La classe d’accordéon du conservatoire fête ses 10 ans !

Quand il n’enseigne pas au CRR de Boulogne-Billancourt (et, depuis 2022, au CNSMDP de Paris), Vincent Lhermet joue dans le monde entier. Ce qui n’empêche pas le pédagogue d’avoir une autre et modeste fierté. Arrivé au conservatoire en 2014, il y a ouvert la classe d’accordéon.

C’est un privilège qui m’a été donné, celui de commencer de rien du tout et d’avoir doublé le nombre d’élèves. Je me réjouis de l’arrivée d’un second professeur, Vincent Gailly, depuis 2022 , sourit-il.

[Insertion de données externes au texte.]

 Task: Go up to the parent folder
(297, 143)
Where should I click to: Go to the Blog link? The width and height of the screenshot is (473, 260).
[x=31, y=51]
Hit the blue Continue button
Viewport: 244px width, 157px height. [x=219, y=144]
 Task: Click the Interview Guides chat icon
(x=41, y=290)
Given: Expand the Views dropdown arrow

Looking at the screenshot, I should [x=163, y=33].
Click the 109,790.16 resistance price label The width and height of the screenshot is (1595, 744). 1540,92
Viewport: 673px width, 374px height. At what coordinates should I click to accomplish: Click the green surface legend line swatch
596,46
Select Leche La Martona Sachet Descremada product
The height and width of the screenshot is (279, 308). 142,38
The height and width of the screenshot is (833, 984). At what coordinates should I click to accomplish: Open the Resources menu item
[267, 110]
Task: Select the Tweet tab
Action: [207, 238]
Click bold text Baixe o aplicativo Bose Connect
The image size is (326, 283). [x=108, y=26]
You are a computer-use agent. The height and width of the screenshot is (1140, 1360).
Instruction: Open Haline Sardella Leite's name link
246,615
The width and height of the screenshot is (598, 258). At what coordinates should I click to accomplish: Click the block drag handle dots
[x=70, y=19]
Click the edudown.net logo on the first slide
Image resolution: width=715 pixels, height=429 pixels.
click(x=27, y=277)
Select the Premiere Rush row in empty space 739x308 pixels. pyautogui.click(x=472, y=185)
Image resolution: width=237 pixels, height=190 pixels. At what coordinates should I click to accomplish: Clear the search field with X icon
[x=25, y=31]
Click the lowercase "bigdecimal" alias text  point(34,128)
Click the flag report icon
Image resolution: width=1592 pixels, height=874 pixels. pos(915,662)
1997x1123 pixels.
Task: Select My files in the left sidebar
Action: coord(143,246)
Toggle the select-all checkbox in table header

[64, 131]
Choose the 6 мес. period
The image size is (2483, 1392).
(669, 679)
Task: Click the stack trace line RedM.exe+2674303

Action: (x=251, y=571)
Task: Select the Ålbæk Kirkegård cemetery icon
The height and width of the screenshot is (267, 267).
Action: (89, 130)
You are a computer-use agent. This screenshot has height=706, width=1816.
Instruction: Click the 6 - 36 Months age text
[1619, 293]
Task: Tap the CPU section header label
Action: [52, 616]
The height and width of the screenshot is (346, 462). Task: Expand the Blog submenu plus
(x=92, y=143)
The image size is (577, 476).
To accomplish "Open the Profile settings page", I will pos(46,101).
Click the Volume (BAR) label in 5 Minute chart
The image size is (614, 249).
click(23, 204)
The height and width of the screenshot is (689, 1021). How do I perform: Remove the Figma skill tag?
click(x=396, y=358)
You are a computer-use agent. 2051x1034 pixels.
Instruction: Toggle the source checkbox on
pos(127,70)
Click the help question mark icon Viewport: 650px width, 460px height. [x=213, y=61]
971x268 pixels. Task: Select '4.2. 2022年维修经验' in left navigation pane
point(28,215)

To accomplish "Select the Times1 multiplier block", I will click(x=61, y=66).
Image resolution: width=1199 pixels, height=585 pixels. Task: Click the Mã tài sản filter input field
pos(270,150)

Et de se satisfaire qu’il y ait autant de filles que de garçons, et de tous les milieux sociaux. La classe compte 14 élèves, âgés de 6 à 16 ans. «  Depuis les années 2000, l’accordéon est revenu sur le devant de la scène, il se marie bien avec tous les styles et instruments  », argumente-t-il. Débutants, les plus petits sont rapidement capables de jouer des comptines et des mélodies simples. «  C’est un instrument vivant, il respire, ce qui fascine souvent les enfants qui le prennent en main, poursuit le professeur. Le son que l’on peut en tirer est propre à développer l’esprit de créativité.  » Côté répertoire, l’accordéon se repose sur des œuvres spécifiquement écrites pour l’instrument et séduit un nombre croissant de compositeurs. On joue aussi les transcriptions des maîtres (Mozart, Bach, Haendel, Scarlatti, etc.). Lhermet, originaire d’Auvergne, qui fut proche de Marcel Azzola, promeut également, faisant fi des chapelles, un «  accordéon qui danse  » et fait valser l’auditoire.

En ces temps souvent difficiles, conclut-il, l’accordéon, instrument voyageur et universel, peut vous ouvrir à une certaine forme d’optimisme. Il donne du souffle.